▶ EXERCISE PROMPT: In the entries below, find the line with "How do I perform: Focus" and print exactly every line from there up to and including the line with "Given: Open the 帮助 help menu", with no other lines.

▶ SOURCE DATA:
-=-=-

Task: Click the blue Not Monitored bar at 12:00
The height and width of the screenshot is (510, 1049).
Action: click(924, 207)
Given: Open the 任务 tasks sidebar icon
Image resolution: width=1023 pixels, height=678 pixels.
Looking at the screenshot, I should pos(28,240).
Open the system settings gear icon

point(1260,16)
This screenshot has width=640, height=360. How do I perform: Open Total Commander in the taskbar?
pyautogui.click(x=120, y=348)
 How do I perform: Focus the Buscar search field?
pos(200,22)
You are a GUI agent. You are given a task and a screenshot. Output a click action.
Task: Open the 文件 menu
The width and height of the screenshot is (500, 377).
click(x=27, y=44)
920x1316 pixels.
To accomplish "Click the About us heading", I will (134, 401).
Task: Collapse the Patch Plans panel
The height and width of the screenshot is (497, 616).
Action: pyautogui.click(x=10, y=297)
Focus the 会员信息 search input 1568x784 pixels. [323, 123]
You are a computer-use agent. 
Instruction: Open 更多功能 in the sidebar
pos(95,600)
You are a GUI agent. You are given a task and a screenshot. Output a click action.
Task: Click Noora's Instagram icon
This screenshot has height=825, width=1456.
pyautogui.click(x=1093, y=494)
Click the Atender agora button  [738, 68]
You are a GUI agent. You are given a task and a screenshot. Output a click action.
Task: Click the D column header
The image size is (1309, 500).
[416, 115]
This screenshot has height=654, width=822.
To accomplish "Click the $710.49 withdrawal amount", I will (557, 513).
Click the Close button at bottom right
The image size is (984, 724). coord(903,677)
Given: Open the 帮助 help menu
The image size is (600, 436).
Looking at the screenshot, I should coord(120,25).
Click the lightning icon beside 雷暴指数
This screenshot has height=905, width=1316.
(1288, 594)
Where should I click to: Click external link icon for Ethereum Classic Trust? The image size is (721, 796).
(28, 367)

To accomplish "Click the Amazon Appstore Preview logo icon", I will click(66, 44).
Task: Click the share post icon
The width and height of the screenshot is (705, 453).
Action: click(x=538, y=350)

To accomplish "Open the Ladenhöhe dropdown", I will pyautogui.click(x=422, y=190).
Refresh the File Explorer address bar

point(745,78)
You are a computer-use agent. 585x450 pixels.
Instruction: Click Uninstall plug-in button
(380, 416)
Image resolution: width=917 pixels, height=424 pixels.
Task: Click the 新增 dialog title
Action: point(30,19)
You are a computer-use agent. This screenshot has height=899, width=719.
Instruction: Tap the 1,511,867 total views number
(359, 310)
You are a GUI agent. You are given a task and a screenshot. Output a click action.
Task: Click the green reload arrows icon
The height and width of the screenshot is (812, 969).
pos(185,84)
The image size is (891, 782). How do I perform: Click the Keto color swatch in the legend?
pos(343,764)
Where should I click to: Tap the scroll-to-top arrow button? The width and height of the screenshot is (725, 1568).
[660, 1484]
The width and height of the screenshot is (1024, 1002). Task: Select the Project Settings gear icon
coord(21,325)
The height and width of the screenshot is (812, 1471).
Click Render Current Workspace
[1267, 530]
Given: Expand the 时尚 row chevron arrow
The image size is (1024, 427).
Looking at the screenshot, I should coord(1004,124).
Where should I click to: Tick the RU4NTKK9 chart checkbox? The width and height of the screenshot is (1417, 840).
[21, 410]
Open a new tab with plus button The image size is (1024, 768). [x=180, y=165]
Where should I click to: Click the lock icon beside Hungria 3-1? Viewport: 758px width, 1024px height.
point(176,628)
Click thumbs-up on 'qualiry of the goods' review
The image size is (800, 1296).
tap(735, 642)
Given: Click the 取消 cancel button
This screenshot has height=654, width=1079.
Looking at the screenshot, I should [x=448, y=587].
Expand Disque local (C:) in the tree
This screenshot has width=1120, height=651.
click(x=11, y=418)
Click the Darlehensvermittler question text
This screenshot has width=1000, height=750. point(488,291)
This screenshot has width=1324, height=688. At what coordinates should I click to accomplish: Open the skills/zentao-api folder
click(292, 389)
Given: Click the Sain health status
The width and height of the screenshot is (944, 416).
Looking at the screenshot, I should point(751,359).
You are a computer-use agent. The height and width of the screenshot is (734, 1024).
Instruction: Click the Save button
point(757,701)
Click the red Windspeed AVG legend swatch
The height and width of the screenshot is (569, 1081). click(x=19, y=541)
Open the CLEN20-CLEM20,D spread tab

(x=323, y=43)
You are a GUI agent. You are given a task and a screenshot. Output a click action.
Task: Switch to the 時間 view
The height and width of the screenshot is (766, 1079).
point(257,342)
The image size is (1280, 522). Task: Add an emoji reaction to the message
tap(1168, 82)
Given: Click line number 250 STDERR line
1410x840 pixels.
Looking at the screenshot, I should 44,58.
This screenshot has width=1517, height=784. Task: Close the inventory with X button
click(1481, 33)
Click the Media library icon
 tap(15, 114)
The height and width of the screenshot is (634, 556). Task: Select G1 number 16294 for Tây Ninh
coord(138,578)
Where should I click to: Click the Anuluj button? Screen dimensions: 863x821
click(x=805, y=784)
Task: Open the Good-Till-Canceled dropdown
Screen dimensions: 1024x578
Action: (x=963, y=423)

-=-=-

▶ SOLUTION BELOW:
 How do I perform: Focus the Buscar search field?
pos(200,22)
You are a GUI agent. You are given a task and a screenshot. Output a click action.
Task: Open the 文件 menu
The width and height of the screenshot is (500, 377).
click(x=27, y=44)
920x1316 pixels.
To accomplish "Click the About us heading", I will (134, 401).
Task: Collapse the Patch Plans panel
The height and width of the screenshot is (497, 616).
Action: pyautogui.click(x=10, y=297)
Focus the 会员信息 search input 1568x784 pixels. [323, 123]
You are a computer-use agent. 
Instruction: Open 更多功能 in the sidebar
pos(95,600)
You are a GUI agent. You are given a task and a screenshot. Output a click action.
Task: Click Noora's Instagram icon
This screenshot has height=825, width=1456.
pyautogui.click(x=1093, y=494)
Click the Atender agora button  [738, 68]
You are a GUI agent. You are given a task and a screenshot. Output a click action.
Task: Click the D column header
The image size is (1309, 500).
[416, 115]
This screenshot has height=654, width=822.
To accomplish "Click the $710.49 withdrawal amount", I will (557, 513).
Click the Close button at bottom right
The image size is (984, 724). coord(903,677)
Given: Open the 帮助 help menu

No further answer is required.